SIN FRONTERAS
Una política migratoria cooptada
Si usted se pregunta si Guatemala ejecuta una política migratoria, mi respuesta sería que sí. Pero dudo de que esta haya sido elaborada en casa. Más bien, habría sido ideada en la casa de gobierno blanca, allá en Washington, DC, en la línea de un sector norteamericano. Todo empezó en julio de 2014, cuando Otto Pérez Molina y los presidentes de Honduras y El Salvador fueron citados a la Casa Blanca por el presidente Obama. Allí se les notificó que sobre la región se instalaría un plan y que sus ejecutivos habrían de allanar camino en sus países. El pretexto del plan: una crisis de menores no acompañados en la frontera sur. Una crisis que, en su momento, organizaciones humanitarias en la ruta migrante denunciaron como una fabricación artificial.
Y es que, indiscutiblemente, millares de menores sin compañía paterna desbordaban los albergues en la frontera. Pero dichas organizaciones aseguran que el flujo era normal, que el incremento no fue tal. Acusaron, incluso, a la guardia fronteriza de retener a los menores para aparentar un pico extraordinario. Uno que justificara el llamado Programa Frontera Sur en México, y la intervención política del Triángulo Norte Centroamericano. Los presidentes citados recibieron su instrucción oval y regresaron a sus países. Tres meses después, nuestras cancillerías aparecieron con un plan, supuestamente propio. Un plan regional como ninguno otro elaborado en conjunto por los tres países, pero sí muy similar a planes anteriores estadounidenses, como el Alianza para el Progreso de Kennedy, y el Plan Colombia de 1999.

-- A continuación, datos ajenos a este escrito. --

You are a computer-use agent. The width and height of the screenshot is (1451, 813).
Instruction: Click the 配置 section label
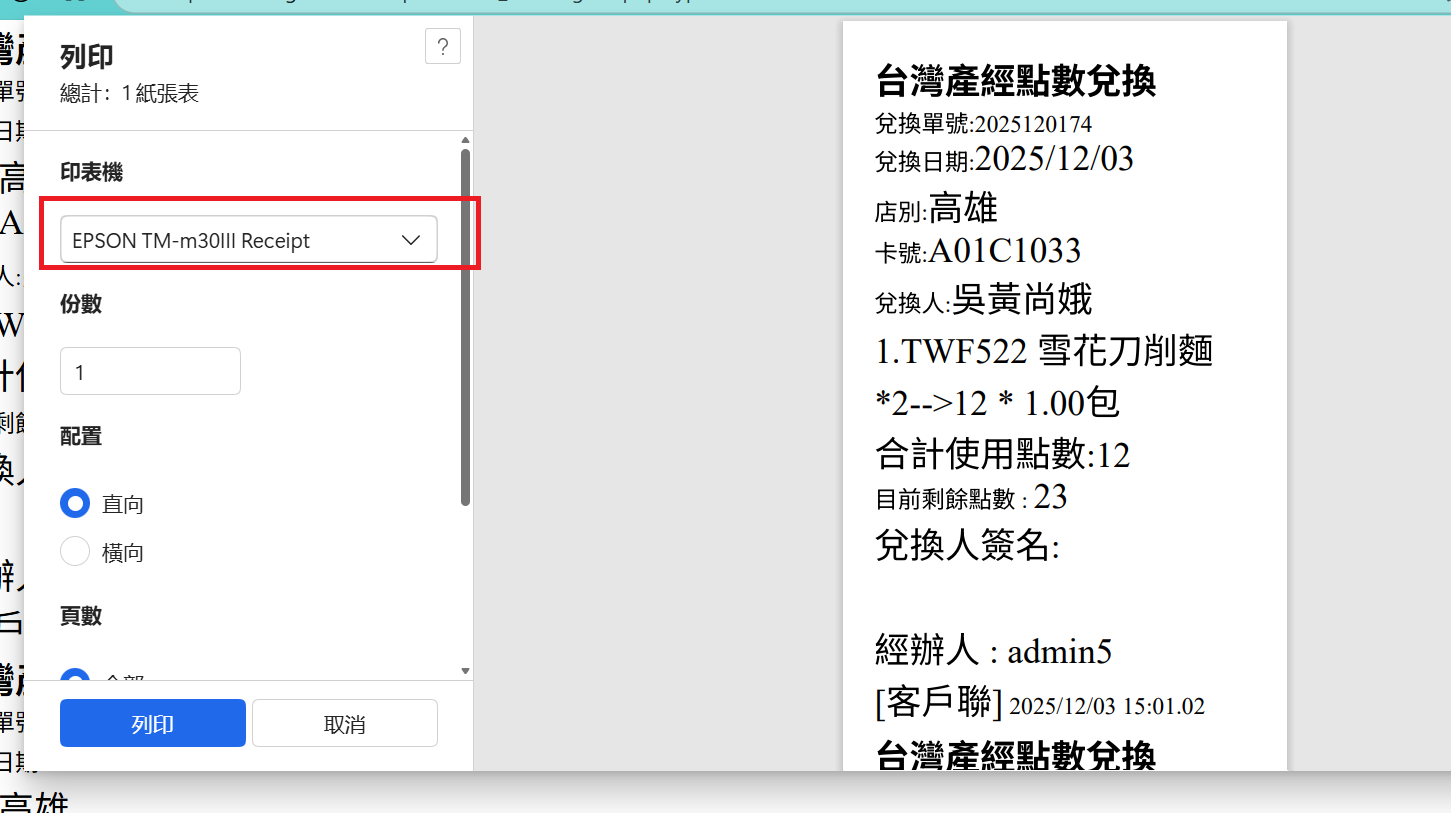pyautogui.click(x=81, y=436)
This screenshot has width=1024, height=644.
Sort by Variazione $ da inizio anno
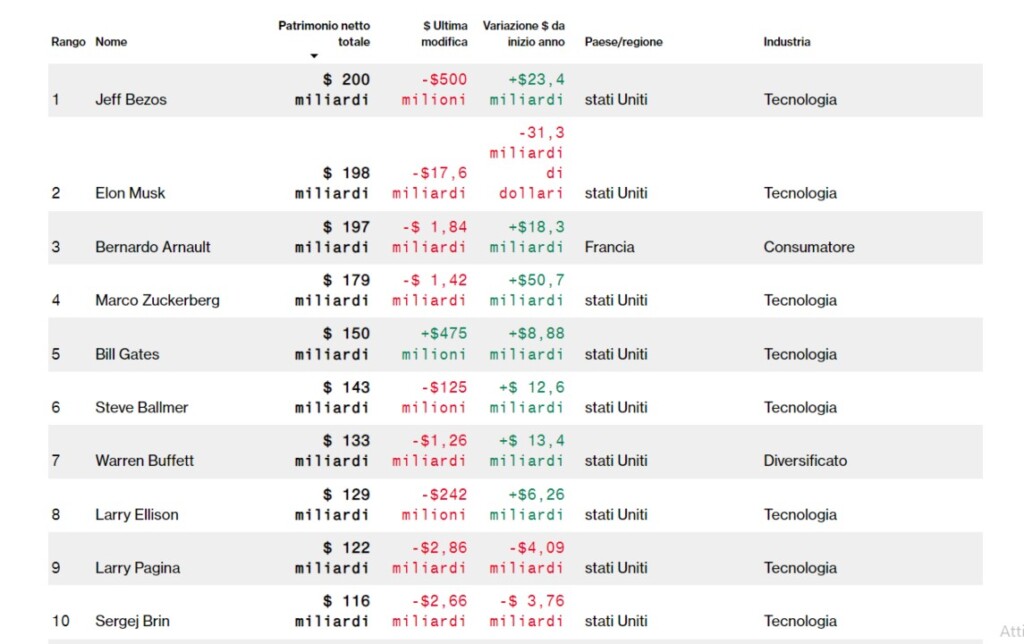pyautogui.click(x=524, y=34)
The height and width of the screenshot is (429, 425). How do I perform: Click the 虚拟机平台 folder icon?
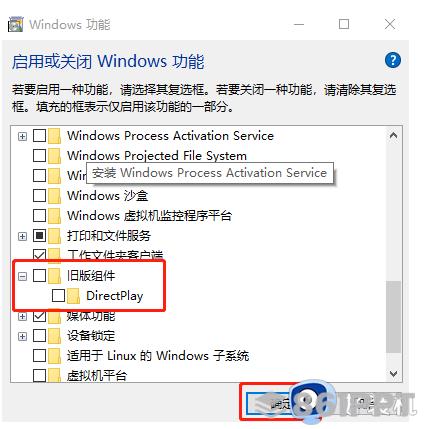(x=55, y=376)
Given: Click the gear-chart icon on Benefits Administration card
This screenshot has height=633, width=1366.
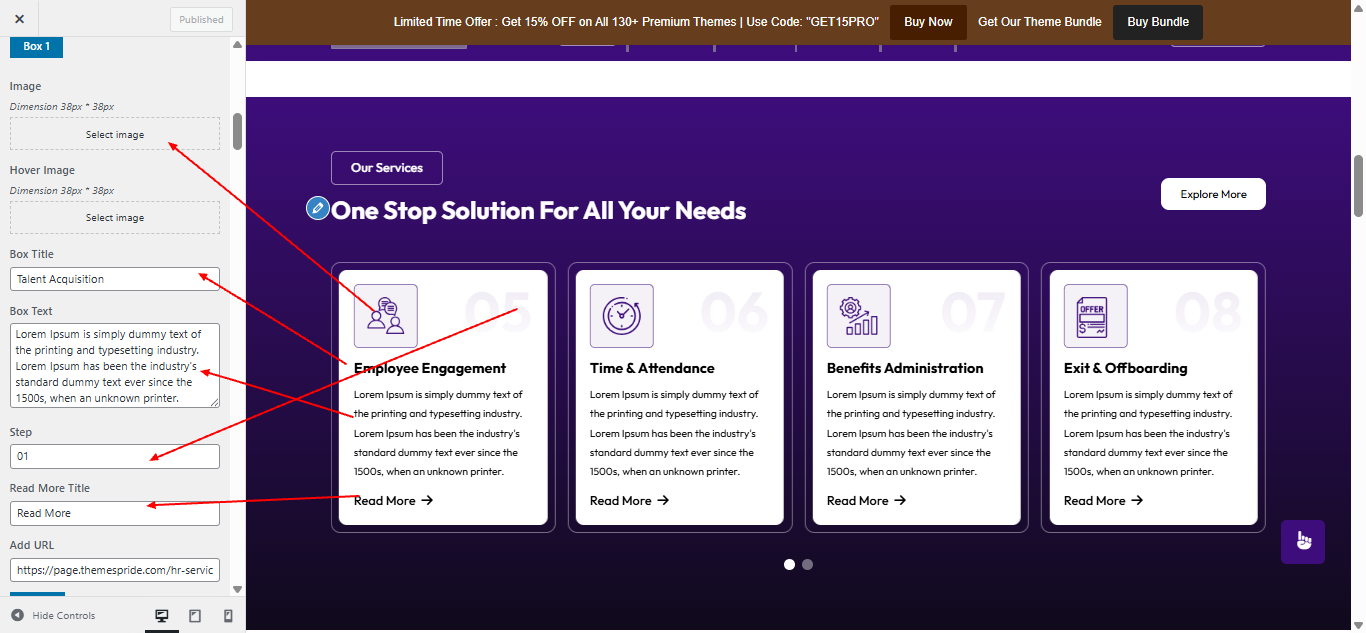Looking at the screenshot, I should click(857, 315).
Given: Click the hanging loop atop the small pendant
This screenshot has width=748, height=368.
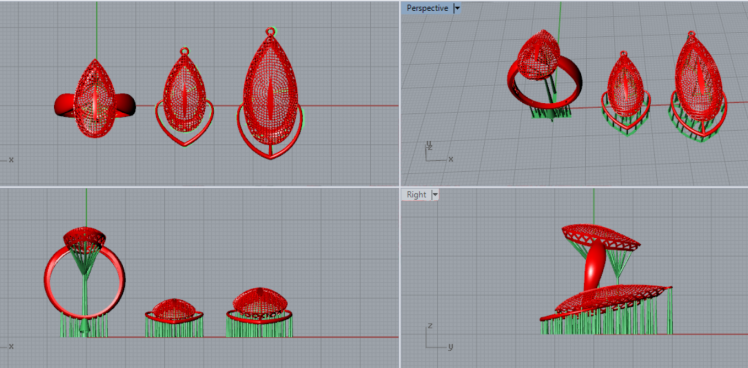Looking at the screenshot, I should pos(185,51).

El Plan tiene cuatro ejes. Dos de inversión social, y dos de control y orden. Y aunque muchos celebramos los logros que ordenan la casa y que fortalecen la institucionalidad, los ejes sociales parecen menos importantes. El Plan monopolizó el discurso oficial migratorio en el país y sustituyó nuestro compromiso con el migrante con un nuevo eslogan: “Se crearán las condiciones necesarias aquí, para que la gente ya no emigre”. De pronto, los migrantes en el exterior oficialmente perdieron prioridad en la política migratoria. Y mediáticamente el eslogan funciona, en especial por la falta de riqueza y desarrollo que genera tanta emigración. Pero deja dos vacíos imposibles de ignorar: Primero, que —aún siendo efectivos— tomaría décadas para generar esas condiciones que eviten el éxodo, y que la economía no es la única causa de emigración; y segundo, que existe una población en el exterior que demanda del Estado una política propia, que nada tiene que ver con las condiciones del país que ya no sienten propio.
Desde una visión diacrónica, el Plan tiene poco —o nada— que ver con migración; y tiene mucho —o todo— que ver con el control regional estadounidense. Es una actuación que podría dejar espacios de mutuo beneficio para evitar el ataque de grupos locales interesados en desestabilizar al país. Habría sido una oportunidad única de concertar, a cambio, caminos de regularización migratoria para personas que tienen su vida formada afuera del país. Pero ahora todo esto suena inalcanzable, porque Guatemala ha decidido rendirse de manera llana. Lejos ha quedado la dignidad del presidente Arévalo, quien al confirmar amistad con Estados Unidos le dijo a su embajador que Guatemala siempre estaría de su lado, pero de pie, y no de rodillas. Cuánta falta hace esa dignidad, en especial ahora, en la víspera del mandato de Trump, mientras se llena de militares su gabinete. Cuánto vacío queda cuando nuestros funcionarios responden a las preguntas migratorias con el ya trillado eslogan del desarrollo para no emigrar. Cuánta falta hace que se hubieran alejado de la visión conservadora sobre la migración, y que velaran por los intereses de la gente que ya emigró.